Published online by Cambridge University Press: 31 October 2009
Developing the theory of renormalization in order to extend renormalization from primitive divergences to all diagrams and demonstrate preservation of global and local symmetries.
Introduction
Chapter 4 opened the topic of renormalization, indicating the need for counterterms to balance divergent contributions to the scalar self-energy. There we also noted that interactions of mass dimension greater than four would generate an infinite tower of counterterms. Chapter 10 provided a foundation for renormalization in the theory of Green functions, and gave examples of the use of renormalization conditions in the computation of first-order corrections. Chapter 19 discussed the renormalization of the primitive divergences of QED in detail, introducing the use of a photon mass as an infrared regulator. In this chapter, we extend the theoretical foundation of renormalization and in particular justify the approach taken in Chapter 19.

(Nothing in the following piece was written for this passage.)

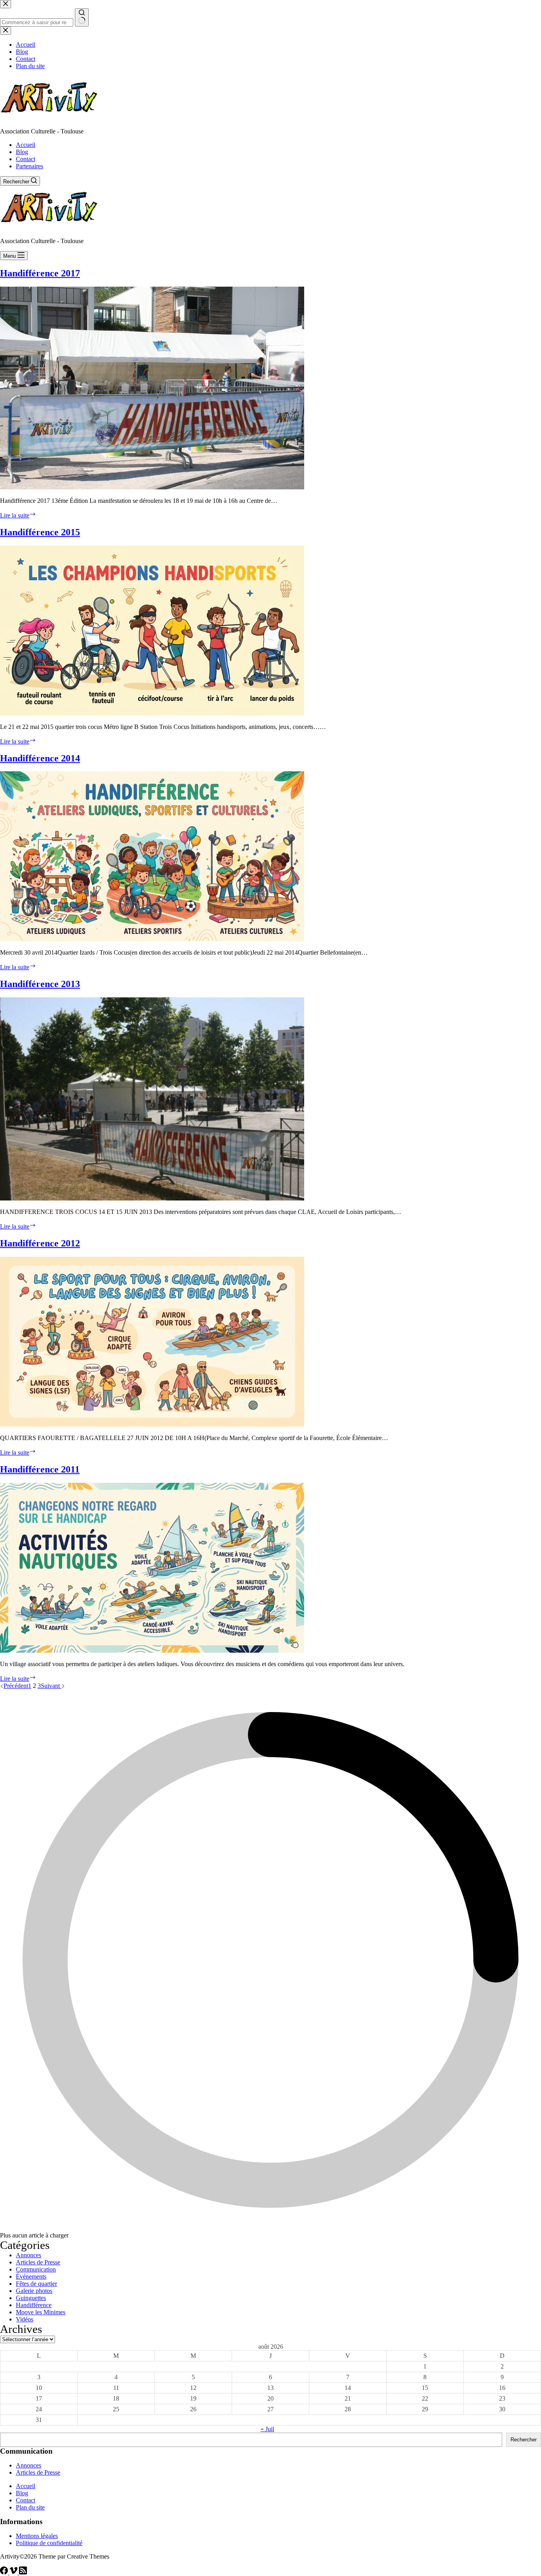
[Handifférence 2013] (152, 1198)
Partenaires (29, 166)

Sections 20.1 and 20.2 present the renormalization procedure of Bogoliubov, Parasiuk, Hepp, and Zimmermann (BPHZ). This procedure is effectively the counterterm renormalization technique expressed in terms of Taylor series. It extends the renormalization techniques of the last chapter to all diagrams. Section 20.3 concludes the first unit of the chapter with some renormalization theorems which show that BPHZ renormalization preserves global symmetries.
At this point in the chapter, we still have no guarantee that renormalization will preserve a local symmetry.